二人とも、まともなフリをしているけれど、やっぱりどこかズレている。
たまに、同じ人間とは思えなくなることがあるほどだ。
(まあ、そこが二人の魅力なんだけど……)
「うぅ……」
「泣かないでって。あのね、アンリ。アンリって、強がったり本心を隠したりすることがよくあるでしょ。配信する本当の理由を、私にすら黙っていたりさ」
「それは……ごめんって……」
「責めてるわけじゃないの。私が言いたいのは……」
少し屈んで、アンリと視線を合わせる。
「素のアンリが、一番可愛いってこと。だから無理に背伸びしたり、強がったりする必要はないの。わかる?」
「……」
アンリはこくりと頷いた。
「ならよし」
アンリの頭を、くしゃくしゃと撫で回す。
するとアンリは、恨めしそうに、上目遣いで睨んできた。
でも涙が浮かんでいるから、全然迫力がなかった。
「どうしたの?」
「……ねえ、春奈。あなた、忘れてない?」
「なにが?」
「私の方が年上だってことをよ! 私の方が一個先輩なんだからね!」
「そうだっけ?」
「そうよ! てか今日誕生日なんだから、今は二歳差じゃない!」
「あはは。冗談だって。忘れるわけないじゃない。アンリが私を救ってくれたこと」
「いや、救ったって……そんな大袈裟な話をしてるわけじゃなくて……」
「大袈裟でもなんでもないよ。

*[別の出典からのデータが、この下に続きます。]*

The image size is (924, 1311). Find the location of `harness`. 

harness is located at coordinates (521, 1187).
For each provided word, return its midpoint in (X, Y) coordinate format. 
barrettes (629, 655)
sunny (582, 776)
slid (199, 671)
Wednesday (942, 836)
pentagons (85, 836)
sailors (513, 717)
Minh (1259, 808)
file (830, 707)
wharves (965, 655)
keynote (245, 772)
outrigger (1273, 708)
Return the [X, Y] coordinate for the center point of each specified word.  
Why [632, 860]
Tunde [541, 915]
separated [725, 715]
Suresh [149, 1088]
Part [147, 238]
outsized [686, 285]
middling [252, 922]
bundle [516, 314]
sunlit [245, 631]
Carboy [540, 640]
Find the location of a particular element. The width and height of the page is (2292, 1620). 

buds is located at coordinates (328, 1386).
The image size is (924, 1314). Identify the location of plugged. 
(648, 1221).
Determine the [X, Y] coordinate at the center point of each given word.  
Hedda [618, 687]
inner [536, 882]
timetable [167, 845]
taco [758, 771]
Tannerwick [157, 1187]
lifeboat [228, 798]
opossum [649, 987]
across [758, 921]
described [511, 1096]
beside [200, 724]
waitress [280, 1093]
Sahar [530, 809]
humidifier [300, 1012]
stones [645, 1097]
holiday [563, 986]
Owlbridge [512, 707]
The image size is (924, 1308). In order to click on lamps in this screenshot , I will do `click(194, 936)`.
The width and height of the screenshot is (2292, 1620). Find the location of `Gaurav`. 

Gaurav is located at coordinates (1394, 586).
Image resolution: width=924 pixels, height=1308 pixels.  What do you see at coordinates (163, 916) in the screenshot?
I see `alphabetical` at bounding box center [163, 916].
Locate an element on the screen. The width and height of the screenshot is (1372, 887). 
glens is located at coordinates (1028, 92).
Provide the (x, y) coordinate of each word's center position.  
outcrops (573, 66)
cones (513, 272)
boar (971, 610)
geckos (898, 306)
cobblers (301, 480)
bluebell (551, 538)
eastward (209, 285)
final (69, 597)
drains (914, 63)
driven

それが事実だから」
アンリと出会っていなければ、私は今頃、引きこもっていたと思う。
普段のアンリは、本当に格好いいのだ。
しっかり者で、頼りになって、正義感が強くて、頭も運動神経も良くて……。
私の恩人で、憧れの人。
なのにお兄さんが絡むと、途端にポンコツになってしまう。
(そういうところも、お兄さんと似てるんだよなぁ)
お兄さんも、普段は落ち着いていて、素敵な大人の男性って感じだ。
それなのに、キャンプ中はポンコツ極まりない。
やけにテンションが高いし、無意味な無茶を繰り返す。
まるで夏休み真っ盛りの小学生男児みたいだ。
(お兄さんにとってのキャンプが、アンリにとってのお兄さんなんだろうな)
呆れる反面、素直に羨ましい。
狂えるくらい好きなものが、私にはないからだ。